Lightning lit the sky, showin the outline of the ridge above the house. In the far distance, I could hear a soft rumble. Best take in two armloads. If the rain made it over the mountain it would soak the wood. I propped open the door and stacked a waist-high rack of wood. “That oughta do.”
A breeze whipped up, carryin the scent of rain. It give me precious memories. Daddy loved to sit in the rocker on the porch during a spring rain. “Ain’t nothing sweeter than the smell of rain. It washes the soul,” he’d say. “Go ahead. Lift your nose in the air like a hound and sniff. Take in a big ole breath.” He’d stick his nose straight up and snort real loud, then cough. Momma patted him on the arm and laughed while me and the boys did just what Daddy told us.

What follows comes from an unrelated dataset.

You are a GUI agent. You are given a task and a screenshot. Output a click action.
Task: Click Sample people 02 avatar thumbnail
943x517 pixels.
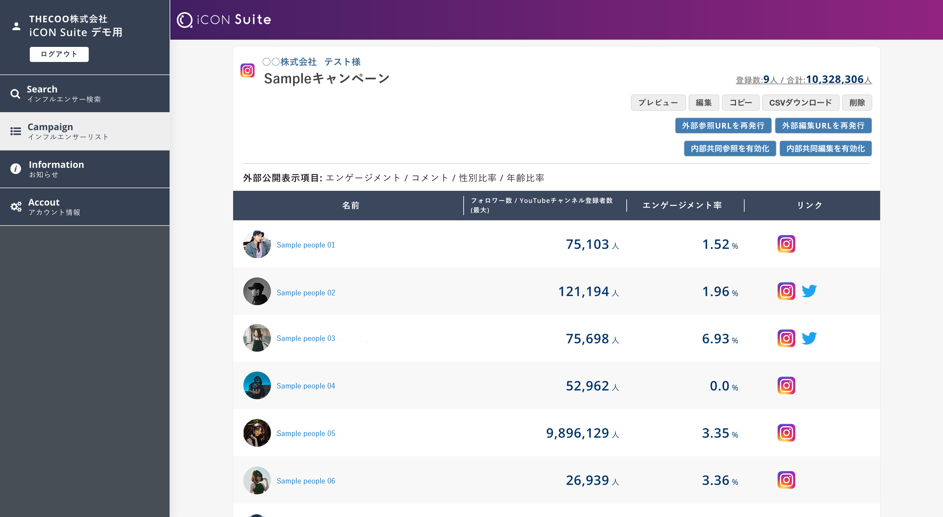click(257, 291)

My heart ached for my folks and my brothers. There was a time we was a real family. Daddy, Momma, Calvin, Justice, and me. Seems we was happy until Daddy died. That’s when Calvin took a hankerin for money and Justice took to drinkin. Momma did her best to protect me from the death on the mountain. She kept me home, teachin me to read and write, and when she did mention the sickness on the mountain, it was to the point. “The fever is runnin wild. Keep everthing clean. You hear me? Boil the water. Wash the dishes and clothes in hot water.” It was like she knew somethin nobody else knew.